Need advice- adjust to larger toys
Mrs. Hornet and I use glass toys regularly. Wanting to proceed to some that are a bit larger than what we normally use, (maybe by 2mm extra diameter) but there is physical resistance and some pain. Is there anything we can try to help her adapt to larger toys?
For me, there are a couple of benefits. 1) When orgasming the vaginal muscles seem to be looking for something to “grasp”, and when they have it, it is a more satisfying orgasm.
2) There are areas deeper within the vagina that can be quite pleasurable when stimulated, such as the A-spot.
For me, to orgasm with my husband, I almost always have to have a focal point of pleasure, which the vast majority of time is deeper within the vagina, with the occasional time closer to the entry. If I don’t have that stimulation within, a vibrator on the clitoris is only going to make me numb, not bring me to an orgasm.
IIRC, Grey_hornet is one who has lost some sexual abilities because of prostate problems. Correct me, and please forgive me, if I am wrong. I just want to give kudos to him for still keeping their sexuality a priority in their marriage! Just because one or both partners lose the ability to have actual intercourse (PIV), does not mean it has to be the end or death of their sex life! @grey_hornet, you are being an example to us all! Thank you!
We’ve never tried glass, but I will confess that I have an absolutely horrible sense of spacial reasoning. I’ve seen things online, looked at the dimensions, and didn’t think a thing about the purchase until I’ve got a monster in my hand, and then don’t know what to do with it. Far be it from me to ever throw something like that away, without at least trying it first. lol In my experience, arousal is the most important thing to be mindful of. The vagina has amazing stretchy superpowers, but no amount of lube can bridge the gap, if the arousal isn’t stoked really high. I found that using a position that allowed for the straightest entry, helped decrease discomfort. She may need more aftercare, especially since you are using toys that have no give. What feels good in the moment, or at least tolerable if trying something bordering on painful, can cause a surprising amount of tenderness after all of the excitement has worn off.
We have a glass toy as well as much bigger (thicker) dildos but which are flexible. I’ve not had an issue with the thicker ones.
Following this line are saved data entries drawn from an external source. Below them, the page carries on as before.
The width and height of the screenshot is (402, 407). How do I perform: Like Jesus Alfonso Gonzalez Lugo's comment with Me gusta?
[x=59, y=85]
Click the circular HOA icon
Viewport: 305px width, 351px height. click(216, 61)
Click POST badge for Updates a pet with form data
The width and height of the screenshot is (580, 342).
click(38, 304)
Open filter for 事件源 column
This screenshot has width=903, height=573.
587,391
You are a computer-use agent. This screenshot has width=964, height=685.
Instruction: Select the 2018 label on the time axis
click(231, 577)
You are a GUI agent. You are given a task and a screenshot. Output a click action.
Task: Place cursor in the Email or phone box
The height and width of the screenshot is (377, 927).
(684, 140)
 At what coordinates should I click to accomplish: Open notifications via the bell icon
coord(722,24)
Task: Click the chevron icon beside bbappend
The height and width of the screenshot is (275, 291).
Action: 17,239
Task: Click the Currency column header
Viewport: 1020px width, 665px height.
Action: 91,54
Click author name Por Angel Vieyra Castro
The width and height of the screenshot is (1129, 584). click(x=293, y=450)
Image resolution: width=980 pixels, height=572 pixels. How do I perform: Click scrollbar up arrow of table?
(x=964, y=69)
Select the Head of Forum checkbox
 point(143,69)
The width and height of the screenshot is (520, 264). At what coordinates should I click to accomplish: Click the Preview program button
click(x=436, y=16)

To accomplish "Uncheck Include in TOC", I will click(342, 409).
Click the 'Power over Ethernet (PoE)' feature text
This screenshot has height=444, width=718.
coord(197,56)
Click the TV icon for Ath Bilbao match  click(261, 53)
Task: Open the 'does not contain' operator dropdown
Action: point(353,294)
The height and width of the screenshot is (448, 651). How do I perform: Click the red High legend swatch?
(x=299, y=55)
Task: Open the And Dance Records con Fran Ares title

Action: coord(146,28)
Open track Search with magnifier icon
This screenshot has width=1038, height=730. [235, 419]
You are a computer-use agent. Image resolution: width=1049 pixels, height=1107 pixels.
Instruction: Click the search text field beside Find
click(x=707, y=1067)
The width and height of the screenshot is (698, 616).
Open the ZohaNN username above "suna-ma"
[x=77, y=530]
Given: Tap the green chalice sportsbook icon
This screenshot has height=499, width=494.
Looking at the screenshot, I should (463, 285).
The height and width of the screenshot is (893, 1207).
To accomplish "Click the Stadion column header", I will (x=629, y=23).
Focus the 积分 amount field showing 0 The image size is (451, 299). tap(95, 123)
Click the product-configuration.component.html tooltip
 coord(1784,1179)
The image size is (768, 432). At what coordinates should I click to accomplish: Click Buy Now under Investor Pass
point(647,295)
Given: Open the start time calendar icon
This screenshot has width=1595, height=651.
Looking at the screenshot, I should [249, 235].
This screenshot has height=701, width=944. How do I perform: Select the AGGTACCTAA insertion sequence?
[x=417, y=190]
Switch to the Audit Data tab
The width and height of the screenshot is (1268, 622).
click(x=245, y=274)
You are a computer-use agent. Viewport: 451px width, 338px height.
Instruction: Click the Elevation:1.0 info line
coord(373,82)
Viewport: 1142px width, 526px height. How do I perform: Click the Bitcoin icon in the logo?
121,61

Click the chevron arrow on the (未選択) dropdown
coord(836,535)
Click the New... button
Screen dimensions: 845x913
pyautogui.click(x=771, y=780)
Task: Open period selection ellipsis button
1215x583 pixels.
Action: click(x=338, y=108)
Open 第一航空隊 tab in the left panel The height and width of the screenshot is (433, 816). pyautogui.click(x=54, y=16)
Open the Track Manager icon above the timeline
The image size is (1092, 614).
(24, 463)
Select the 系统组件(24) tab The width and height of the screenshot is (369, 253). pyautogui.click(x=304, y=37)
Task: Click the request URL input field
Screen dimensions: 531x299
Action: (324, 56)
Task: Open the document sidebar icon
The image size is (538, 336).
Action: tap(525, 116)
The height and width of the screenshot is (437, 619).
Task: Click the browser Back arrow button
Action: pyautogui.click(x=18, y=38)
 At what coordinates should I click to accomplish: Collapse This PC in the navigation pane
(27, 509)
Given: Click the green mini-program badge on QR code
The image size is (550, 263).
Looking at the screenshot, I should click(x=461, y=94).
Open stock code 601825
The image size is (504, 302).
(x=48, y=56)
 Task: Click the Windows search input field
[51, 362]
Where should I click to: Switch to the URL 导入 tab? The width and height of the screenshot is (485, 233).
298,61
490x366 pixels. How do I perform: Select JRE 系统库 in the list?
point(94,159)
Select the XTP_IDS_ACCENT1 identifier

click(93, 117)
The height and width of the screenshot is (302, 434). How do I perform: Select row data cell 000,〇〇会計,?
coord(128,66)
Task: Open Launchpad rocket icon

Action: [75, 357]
As was mentioned, a flexable toy can be accommodated much easier than a rigid one. Why not get one that is about the size of you? And some can vibrate too.
I don’t have much more to add from what GeorgeB.
The more aroused she is the better. Lube. Having the clitoris stimulated simultaneously, like with a vibrator, might help as well. And the only other thought is using your fingers first. If you can graduate from one, to two, then three fingers, I would guess she would be ready for a toy.
I have a rather large toy that isn’t really a go-to for a lot of literal pleasure for me, but DH loves the whole idea of it, so I am often attempting to use it when I’m just not that turned on yet. I have found that if I can get it past the labia (so it’s not doing that thing where it’s like dragging the top edge of the trash bag down into the can–know what I mean?) and a little bit of my lube on the tip (or as much as you want of artificial lube) then kind of–not exactly bounce, but–begin an in-out rhythm even though the strokes may be very very short at first. The slight pressure of that 1/2″, then 1″, then 1 1/2″, etc. penetration tends to increase arousal, not only increase but also spread lubrication, and gradually work open the muscles too. Next thing I know I’ve taken the whole thing. Just go slow and back off a bit if anything hurts.
What we did in a similar circumstance was make sure she was as relaxed as possible (wine, if she drinks, a hot bath, massage, etc.). Lots of lube. And make sure she’s very aroused before attempting penetration. Go very slow. I don’t know the shape or size of the glass toy (we’ve always thought about getting one or more) but since it’s glass, it doesn’t have any “give” like a penis would, so that may be part of the issue. Make sure that you caress her erogenous areas (clitoris, nipples, etc) so that she’s feeling pleasure as she opens up to receive something larger than what she’s used to. Hope that helps!
@N2dw “what is appealing to a woman about having … the vaginal canal filled/stimulated …?”
For me it does very very little towards actual orgasm, short of a lot of rapid and forceful hip movement on my part, which send DH to the finish line too quickly. The pleasure in it for me is the connection to him, the feeling that he is as close to me as he can possibly be. There is a comfortable sense of stretch and pressure and the fact of doing something with him that only I can do and only he can do with me. Nothing else really speaks to those deep feelings of physical connection like him penetrating me.
That large toy we have is not nearly the same, but because it stretches and puts pressure there, it is a bit like a reminder sensation. I feel the stretch and it makes me think of when I feel DH in there.
One more thing for helping wives who need help accommodating something large: don’t forget to warm it up. Even silicone can be uncomfortably chilly, making it difficult to work with.